(Quoted passage begins)

More than 1,000 hospitals named Joint Commission 'top performers'

More than 1,000 hospitals received special recognition for their scores on healthcare quality measures, according to The Joint Commission's 2015 annual report on quality and safety.

The report shows how well the nation's hospitals perform on evidence-based care processes for the treatment of conditions such as heart attack, pneumonia and stroke. It also scores all accredited hospitals on 49 performance measures, including new measures for tobacco treatment and substance abuse and a trial measure on inpatient psychiatric services. 

Overall, hospitals scored a composite measure performance of 97.2 percent, an improvement of more than 15 percent over the first such report in 2002 and 1.6 percent better than the 2010 scores, according to the accrediting body.

Individual measure improvements, meanwhile, run the gamut from less than 1 percentage point to nearly 40 points. But that doesn't mean smaller improvements are less meaningful, according to the report.

"Relatively small percentage-point improvements in measures for which performance is already strong can often require as much or even more diligence than large percentage-point improvements where much room for improvement exists," it states. "All improvements are important and contribute to better care for patients."

The Joint Commission's Top Performer ranking singles out hospitals for exceptional performance on a few key measures rather than all of the 49 performance measures. The specific measures used to identify Top Performers include stroke care, venous thromboembolism care, inpatient psychiatric services, heart attack, heart failure and pneumonia.

To qualify as a top performer, a hospital must score at least 95 percent in cumulative performance across all accountability measures; 95 percent on all reported accountability measures with 30 or more denominator cases; and achieve a composite rate of at least 95 percent in at least one core measure set. Despite the high numbers of top performers, fewer hospitals achieved the status this year than in 2013 and 2012. About 10 percent of the Top Performers achieved the ranking every year for the past five years.

(Quoted passage ends)
(Record extracts begins)

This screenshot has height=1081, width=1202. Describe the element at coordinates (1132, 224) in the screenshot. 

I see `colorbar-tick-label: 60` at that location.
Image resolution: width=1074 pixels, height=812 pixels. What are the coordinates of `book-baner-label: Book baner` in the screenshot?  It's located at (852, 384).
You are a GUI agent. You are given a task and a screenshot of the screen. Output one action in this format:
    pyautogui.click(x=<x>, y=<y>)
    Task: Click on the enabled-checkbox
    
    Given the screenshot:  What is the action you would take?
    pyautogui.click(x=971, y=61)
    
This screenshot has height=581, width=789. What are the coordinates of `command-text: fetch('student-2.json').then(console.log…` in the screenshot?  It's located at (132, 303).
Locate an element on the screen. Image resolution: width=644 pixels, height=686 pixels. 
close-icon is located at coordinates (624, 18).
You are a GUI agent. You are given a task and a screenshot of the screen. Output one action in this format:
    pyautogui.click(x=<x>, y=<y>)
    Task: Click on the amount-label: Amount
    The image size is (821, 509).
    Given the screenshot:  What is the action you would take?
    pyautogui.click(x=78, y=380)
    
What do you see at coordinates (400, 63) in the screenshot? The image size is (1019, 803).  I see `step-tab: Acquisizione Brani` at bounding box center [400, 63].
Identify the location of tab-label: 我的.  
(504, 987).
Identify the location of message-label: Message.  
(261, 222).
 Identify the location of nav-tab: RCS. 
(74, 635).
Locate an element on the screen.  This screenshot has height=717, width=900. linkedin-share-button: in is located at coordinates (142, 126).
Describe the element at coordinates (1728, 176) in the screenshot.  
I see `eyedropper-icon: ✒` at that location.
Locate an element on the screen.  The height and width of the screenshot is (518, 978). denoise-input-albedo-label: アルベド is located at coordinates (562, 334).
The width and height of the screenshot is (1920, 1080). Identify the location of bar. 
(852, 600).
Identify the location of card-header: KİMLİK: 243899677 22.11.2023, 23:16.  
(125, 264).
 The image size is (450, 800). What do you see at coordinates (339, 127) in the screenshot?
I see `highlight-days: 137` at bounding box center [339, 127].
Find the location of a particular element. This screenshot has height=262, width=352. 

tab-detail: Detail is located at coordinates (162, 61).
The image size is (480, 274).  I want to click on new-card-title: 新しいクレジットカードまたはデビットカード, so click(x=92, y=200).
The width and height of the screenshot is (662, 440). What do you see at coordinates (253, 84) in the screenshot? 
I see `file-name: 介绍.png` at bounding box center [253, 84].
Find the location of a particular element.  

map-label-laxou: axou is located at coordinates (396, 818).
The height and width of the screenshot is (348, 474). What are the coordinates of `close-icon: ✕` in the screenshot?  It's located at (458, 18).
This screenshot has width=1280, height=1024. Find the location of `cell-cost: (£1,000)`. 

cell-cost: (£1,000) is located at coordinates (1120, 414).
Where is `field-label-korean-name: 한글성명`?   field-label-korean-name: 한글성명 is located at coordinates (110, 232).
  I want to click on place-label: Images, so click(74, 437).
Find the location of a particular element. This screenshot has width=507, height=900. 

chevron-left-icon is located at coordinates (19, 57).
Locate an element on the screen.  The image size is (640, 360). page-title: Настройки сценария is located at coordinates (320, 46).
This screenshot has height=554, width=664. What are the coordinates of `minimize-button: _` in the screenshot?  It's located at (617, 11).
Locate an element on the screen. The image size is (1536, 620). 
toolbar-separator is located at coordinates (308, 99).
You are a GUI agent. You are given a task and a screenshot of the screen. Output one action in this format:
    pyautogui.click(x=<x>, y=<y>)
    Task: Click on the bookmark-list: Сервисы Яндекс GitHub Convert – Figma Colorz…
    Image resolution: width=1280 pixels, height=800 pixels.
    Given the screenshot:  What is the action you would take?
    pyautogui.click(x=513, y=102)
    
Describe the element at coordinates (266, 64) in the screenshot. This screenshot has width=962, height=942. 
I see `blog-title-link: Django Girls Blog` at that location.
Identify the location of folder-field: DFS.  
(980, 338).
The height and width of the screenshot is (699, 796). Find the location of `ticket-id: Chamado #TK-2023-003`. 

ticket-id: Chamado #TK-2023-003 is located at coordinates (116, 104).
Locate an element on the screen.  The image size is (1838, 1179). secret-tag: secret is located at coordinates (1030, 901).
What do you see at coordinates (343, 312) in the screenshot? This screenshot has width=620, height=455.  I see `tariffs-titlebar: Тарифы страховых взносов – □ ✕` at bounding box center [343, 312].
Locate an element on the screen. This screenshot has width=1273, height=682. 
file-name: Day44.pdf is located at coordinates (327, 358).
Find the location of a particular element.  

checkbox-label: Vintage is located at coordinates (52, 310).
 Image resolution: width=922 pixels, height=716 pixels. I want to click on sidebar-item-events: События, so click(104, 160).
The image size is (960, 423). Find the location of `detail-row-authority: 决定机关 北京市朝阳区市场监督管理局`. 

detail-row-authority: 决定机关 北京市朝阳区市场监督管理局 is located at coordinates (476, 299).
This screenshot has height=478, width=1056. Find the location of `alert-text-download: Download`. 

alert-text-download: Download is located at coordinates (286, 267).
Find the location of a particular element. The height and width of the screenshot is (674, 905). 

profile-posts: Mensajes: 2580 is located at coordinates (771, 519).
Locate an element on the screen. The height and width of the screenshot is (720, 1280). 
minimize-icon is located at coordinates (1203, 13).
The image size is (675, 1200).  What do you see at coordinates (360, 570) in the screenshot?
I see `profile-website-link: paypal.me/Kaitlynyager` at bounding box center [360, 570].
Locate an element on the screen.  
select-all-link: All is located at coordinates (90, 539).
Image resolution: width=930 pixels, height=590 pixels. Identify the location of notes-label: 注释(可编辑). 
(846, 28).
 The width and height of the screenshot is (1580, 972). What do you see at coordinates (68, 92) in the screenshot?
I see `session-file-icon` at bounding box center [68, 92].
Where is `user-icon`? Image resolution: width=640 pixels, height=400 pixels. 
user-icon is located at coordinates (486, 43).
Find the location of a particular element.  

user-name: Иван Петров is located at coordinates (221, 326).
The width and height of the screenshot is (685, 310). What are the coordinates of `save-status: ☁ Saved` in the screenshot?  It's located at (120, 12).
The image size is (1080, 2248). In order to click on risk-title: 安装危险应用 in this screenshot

(Record extracts ends)

■ Required actions:
[1] Copy the hospital report article from "To qualify as" to "past five years.", but switch "accountability measures" to "quality measures".
[2] Condense the paragraph of the hospital report article that begins "The Joint Commission's Top Performer ranking" into a shorter version that keeps its main facts.
The gathered data is not needed for this work.

■ Answers for the exercise:
[1]
To qualify as a top performer, a hospital must score at least 95 percent in cumulative performance across all quality measures; 95 percent on all reported quality measures with 30 or more denominator cases; and achieve a composite rate of at least 95 percent in at least one core measure set. Despite the high numbers of top performers, fewer hospitals achieved the status this year than in 2013 and 2012. About 10 percent of the Top Performers achieved the ranking every year for the past five years.

[2] The Joint Commission's Top Performer ranking recognizes hospitals for exceptional performance on a few key measures, not all 49. These measures are stroke care, venous thromboembolism care, inpatient psychiatric services, heart attack, heart failure and pneumonia.